В этой кульминационной точке «Письма» юмор and сатира уступили место аксиоматической твердости постулата. Отбросим и мы шутки в сторону, господа, и склоним голову над чеканными строками.
«Не замечаете ли вы, господа, что о воздухе пахнет чем-то?» Любой человек вправе для себя решить вопрос о своей идентификации в русской (или всякой другой) культуре. Но безоговорочное «не дано!», исторгнутое даже соседом по национальной квартире, как тихая улыбочка «своего» над притязаниями «чужого», задевает потаенные чувствительные струны.
Но это, простите, – лирическое, важнее, конечно, фактическое. Возникают вопросы по существу. Если в русскую культуру есть вход только через православие, то за воротами останутся все культурные ценности. Созданные талантами многонациональной России, как и всеми русскими атеистами. Вряд ли это хотел сказать автор, поэтому позвольте усомниться, что именно крестный ход подтолкнул его к столь решительному выводу. Любопытно, что выводы автора один к одному совпадают с модной ныне установкой на отождествление культуры с религиозностью. (Кстати, не более чем вывернутый наизнанку большевистский тезис, полностью исключающий религию из сферы культуры. «Опиум для народа» – и только.)

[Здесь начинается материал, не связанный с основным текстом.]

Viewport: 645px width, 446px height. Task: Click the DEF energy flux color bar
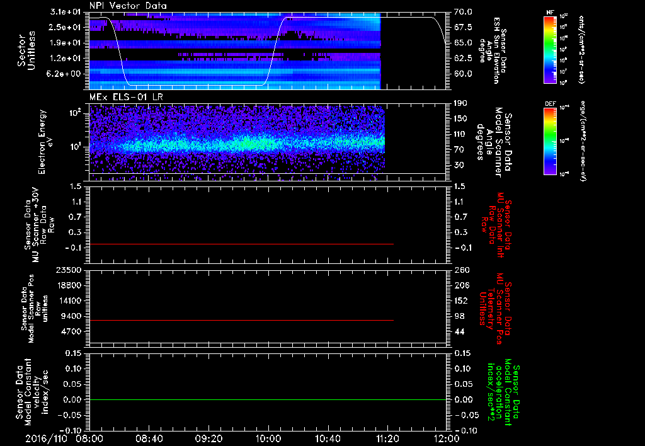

Но есть совпадений еще менее приятное: утверждение чуждости еврея русской культуре давно принадлежит антисемитам-«интеллектуалам», шафаревичам разного калибра и окраса. При полной невозможности опровергнуть огромный вклад в русскую и – еще более широко – российскую культуру «лиц еврейской национальности» (ну разве не обязаны многие народы бывшего Союза созданием своих танцевальных ансамблей и сохранением традиций национального танца Игорю Моисееву!), – при полной, повторяю, невозможности сделать это, гораздо проще постулировать изначальную вредоносность такого соучастия, его гибельность для хрустально чистых русских национальных истоков и корней!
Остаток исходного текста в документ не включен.